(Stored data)
_ _ _ _ _

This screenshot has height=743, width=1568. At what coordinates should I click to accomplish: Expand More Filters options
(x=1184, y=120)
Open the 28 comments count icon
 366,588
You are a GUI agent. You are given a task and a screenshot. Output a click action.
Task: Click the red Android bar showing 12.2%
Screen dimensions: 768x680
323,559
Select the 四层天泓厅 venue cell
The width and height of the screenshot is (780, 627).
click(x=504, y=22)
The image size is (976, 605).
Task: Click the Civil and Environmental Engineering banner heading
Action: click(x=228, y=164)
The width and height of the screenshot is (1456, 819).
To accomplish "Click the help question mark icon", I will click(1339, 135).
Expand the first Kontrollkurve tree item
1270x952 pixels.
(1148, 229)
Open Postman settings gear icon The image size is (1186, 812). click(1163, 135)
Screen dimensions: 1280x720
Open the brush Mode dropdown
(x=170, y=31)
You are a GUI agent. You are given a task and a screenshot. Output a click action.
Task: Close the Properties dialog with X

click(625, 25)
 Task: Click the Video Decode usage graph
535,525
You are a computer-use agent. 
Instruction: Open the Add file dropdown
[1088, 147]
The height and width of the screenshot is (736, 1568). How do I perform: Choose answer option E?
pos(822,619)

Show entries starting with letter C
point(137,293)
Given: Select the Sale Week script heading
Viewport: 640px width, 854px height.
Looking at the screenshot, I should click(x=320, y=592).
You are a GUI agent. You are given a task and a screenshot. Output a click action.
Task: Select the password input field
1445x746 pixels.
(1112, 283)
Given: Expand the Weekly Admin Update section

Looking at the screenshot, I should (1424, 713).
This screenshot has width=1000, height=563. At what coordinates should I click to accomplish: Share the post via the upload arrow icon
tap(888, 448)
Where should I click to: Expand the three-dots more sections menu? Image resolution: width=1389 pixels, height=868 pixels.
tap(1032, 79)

_ _ _ _ _

▶ _Problem to solve_:
What you return should consist solely of the lines from the one containing "The height and" through the end of the entries above, reproduced exactly.

▶ _Exercise output_:
The height and width of the screenshot is (736, 1568). How do I perform: Choose answer option E?
pos(822,619)

Show entries starting with letter C
point(137,293)
Given: Select the Sale Week script heading
Viewport: 640px width, 854px height.
Looking at the screenshot, I should click(x=320, y=592).
You are a GUI agent. You are given a task and a screenshot. Output a click action.
Task: Select the password input field
1445x746 pixels.
(1112, 283)
Given: Expand the Weekly Admin Update section

Looking at the screenshot, I should (1424, 713).
This screenshot has width=1000, height=563. At what coordinates should I click to accomplish: Share the post via the upload arrow icon
tap(888, 448)
Where should I click to: Expand the three-dots more sections menu? Image resolution: width=1389 pixels, height=868 pixels.
tap(1032, 79)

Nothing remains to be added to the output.